The authorization server may return errors if something goes wrong. Common errors include:

• Invalid Client: The client ID or secret is incorrect.
• Unauthorized Client: The client is not allowed to use the requested grant type.

Example Error Response:

Invalid client:

{
  "error":"invalid_client",
  "error_description":"Client authentication failed",
  "message":"Client authentication failed"
}

Tips for Error Handling:

• Check the error and error_description fields in the response.
• Verify your client ID and client secret if you receive invalid_client.
• Ensure the grant_type is client_credentials.

Sample Implementation

Here’s a quick implementation in Python using the requests library to automate the process.
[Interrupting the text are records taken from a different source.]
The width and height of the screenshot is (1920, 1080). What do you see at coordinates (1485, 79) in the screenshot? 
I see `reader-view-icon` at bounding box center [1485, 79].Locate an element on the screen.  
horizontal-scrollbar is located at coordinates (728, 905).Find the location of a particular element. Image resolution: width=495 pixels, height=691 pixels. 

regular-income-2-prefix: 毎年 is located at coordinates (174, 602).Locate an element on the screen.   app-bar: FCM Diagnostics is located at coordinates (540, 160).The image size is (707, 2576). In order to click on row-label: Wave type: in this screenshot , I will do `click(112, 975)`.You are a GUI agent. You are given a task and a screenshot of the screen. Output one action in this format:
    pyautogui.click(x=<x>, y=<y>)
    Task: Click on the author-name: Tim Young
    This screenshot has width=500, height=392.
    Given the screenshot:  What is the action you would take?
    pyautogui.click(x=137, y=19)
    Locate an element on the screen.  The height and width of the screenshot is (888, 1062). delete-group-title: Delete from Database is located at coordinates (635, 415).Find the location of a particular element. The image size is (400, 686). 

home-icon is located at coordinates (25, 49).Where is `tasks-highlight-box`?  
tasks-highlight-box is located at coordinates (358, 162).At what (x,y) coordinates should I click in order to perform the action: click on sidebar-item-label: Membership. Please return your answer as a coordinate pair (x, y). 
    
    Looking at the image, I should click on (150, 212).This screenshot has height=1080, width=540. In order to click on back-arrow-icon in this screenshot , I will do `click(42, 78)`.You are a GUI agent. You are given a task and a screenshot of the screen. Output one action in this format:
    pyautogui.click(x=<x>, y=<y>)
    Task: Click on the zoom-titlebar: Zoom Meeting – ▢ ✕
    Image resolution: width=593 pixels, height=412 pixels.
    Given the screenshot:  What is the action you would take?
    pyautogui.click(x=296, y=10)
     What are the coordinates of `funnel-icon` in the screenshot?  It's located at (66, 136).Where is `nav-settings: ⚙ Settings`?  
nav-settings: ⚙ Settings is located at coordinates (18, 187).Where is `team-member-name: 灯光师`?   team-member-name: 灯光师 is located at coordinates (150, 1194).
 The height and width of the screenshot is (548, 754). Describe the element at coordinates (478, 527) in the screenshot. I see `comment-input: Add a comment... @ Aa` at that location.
Python Example:

import requests

# OAuth2 details
token_url = "https://www.spotteron.com/oauth2/access_token"
client_id = "YOUR_CLIENT_ID"
client_secret = "YOUR_CLIENT_SECRET"

# Request an access token
response = requests.post(
    token_url,
    data={
        "grant_type": "client_credentials",
        "client_id": client_id,
        "client_secret": client_secret
    }
)

# Parse the token response
if response.status_code == 200:
    access_token = response.json().get("access_token")
    print("Access Token:", access_token)

    # Use the access token to access a protected resource
    api_url = "https://www.spotteron.com/resource"
    api_response = requests.get(
        api_url,
        headers={"Authorization": f"Bearer {access_token}"}
    )

    # Print the response from the API
    print("API Response:", api_response.json())
else:
    print("Failed to obtain access token:", response.json())

Security Considerations

• Keep your Client Secret safe: Treat it like a password. Avoid hardcoding it in your codebase if possible, or use secure environment variables.
• Use HTTPS: Always use HTTPS to prevent your credentials and tokens from being exposed in transit.

Summary

• Register your app to get the client ID and client secret.
• Use the Client Credentials flow to request an access token from the token URL.
• Use the access token in the Authorization header when making API requests.
• Refresh the token once it expires.

This manual covers all the steps to authenticate using OAuth 2.0 Client Credentials flow and access protected resources.